El gobierno de Singapur había organizado un espectáculo cultural con fuegos artificiales y bailes típicos. Sin embargo, Lola decidió retirarse. Quería llamar a casa; hacía más de doce horas que no recibía noticias y estaba preocupada. Esperaba que la policía tuviera controlados los movimientos de Ariel. «También llamaré a Galbis», se dijo. Se despidió de la primera dama y de mister Warrant, y se escabulló lo más rápido que pudo.
Subió a uno de los coches preparados por la organización, que la llevó directamente al hotel. En España era media tarde, podría localizar tanto a su marido como al policía. No tuvo paciencia, y empezó la tanda de llamadas en el coche. Primero marcó el número de Jaime. Le pilló en medio de una sesión clínica. Prometió devolver la llamada en cuanto pudiera, pero tuvo tiempo para asegurarle que todos estaban bien.
En la habitación llamó a Galbis. Con él tuvo más suerte.
—Subinspector...
—¡Juez MacHor, qué alegría oírla! Tengo algunas cosas que contarle, pero, como no sabía cuál era su horario, no he querido molestarla.
—Pues aquí me tienes, espero que las noticias sean buenas.
—Hay de todo, pero mayormente buenas, ya que desde esta mañana tenemos a Ariel en la cárcel.
—¿En la cárcel? ¿Cogieron el alijo?
—Sí, los cinco kilos. La redada fue impecable. Yo no lo sabía, pero en la red colombiana que le proporcionaba la droga había un infiltrado. Es decir, que lo tenemos todo muy atado...
—Telmo Bravo se alegrará; al menos verle en la cárcel le resultará un consuelo.
—Supongo que sí, aunque su nieta seguirá pudriéndose bajo tierra.
—Por lo que a mí respecta, me quedo mucho más tranquila. Pensar en mi familia desde tan lejos me causaba una gran preocupación.
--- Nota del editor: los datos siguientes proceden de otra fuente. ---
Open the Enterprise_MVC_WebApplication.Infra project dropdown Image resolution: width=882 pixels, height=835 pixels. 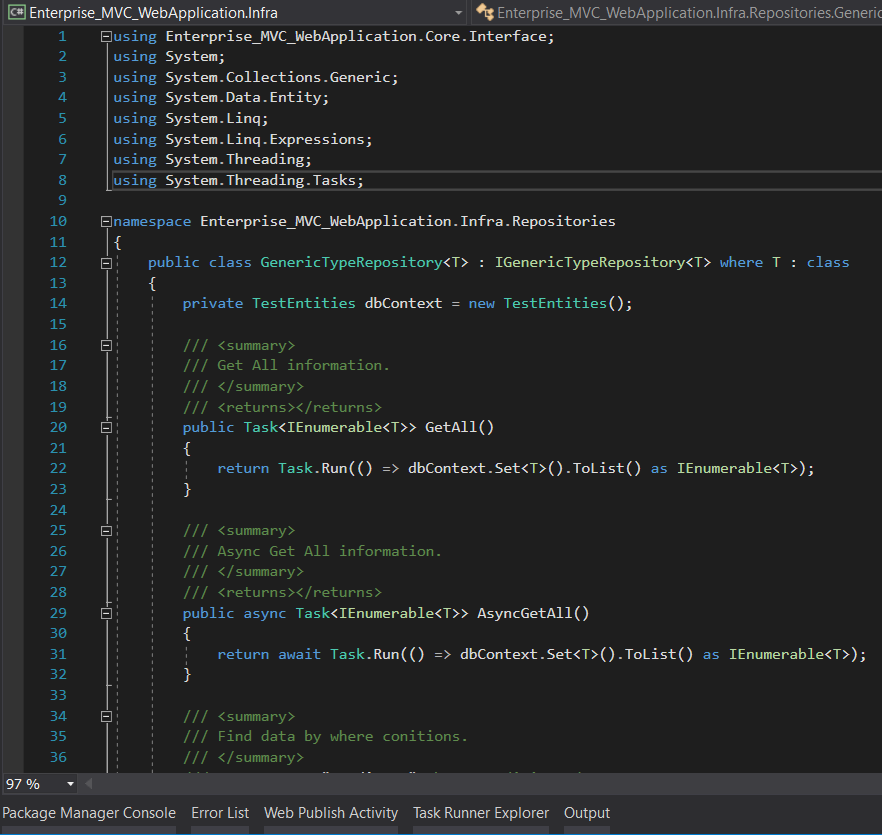pyautogui.click(x=459, y=14)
—Me lo imagino... Déjeme que le cuente cómo intervino Telmo Bravo. Gracias a él descubrimos el alijo. Como usted nos dijo, le pedimos que hiciera un listado de las cosas que sobraban en aquel local, de lo que no cuadraba, de lo que le había llamado la atención. A cada una de las preguntas, contestaba meneando la cabeza. No había visto nada anormal. Los compañeros se desesperaban porque a ese paso, el juez no firmaría la orden de registro. Y la droga se esfumaría. Fue mi nueva ayudante, una chica que parece tonta, la que resolvió el asunto. Se puso a su lado y le dijo con voz suave: «Don Telmo, yo nunca he estado en esa discoteca. ¿Podría usted contarme cómo es?». Telmo desgranó los detalles del local, los asientos, la pista de baile, la oscuridad y el extraño olor. «¿Olor a tabaco?», preguntó mi ayudante. «A tabaco, sí, pero sobre todo a éter. Me recordó a cuando me operaron de apendicitis, en la guerra», dijo. ¡Éter! En cuanto el juez escuchó esa palabra, emitió la orden de registro. Como sabe, señoría, esa sustancia es prueba inequívoca de tráfico. Se emplea como disolvente, para hacer soluble el reactivo. Los pillaron con las manos en la masa, cortando droga.
—¡Lo sabía, sabía que Telmo tenía la clave! Y él, ¿cómo está?
—Ésas son las malas noticias. Tiene el pulmón y el hígado dañados... Y anda por los ochenta. A esa edad, todo se agrava.
La juez sintió un escalofrío. La historia se repetía.
—¿Vivirá?
—Los médicos no quieren mojarse, parece que, si no surgen complicaciones, habría una probabilidad frente a tres.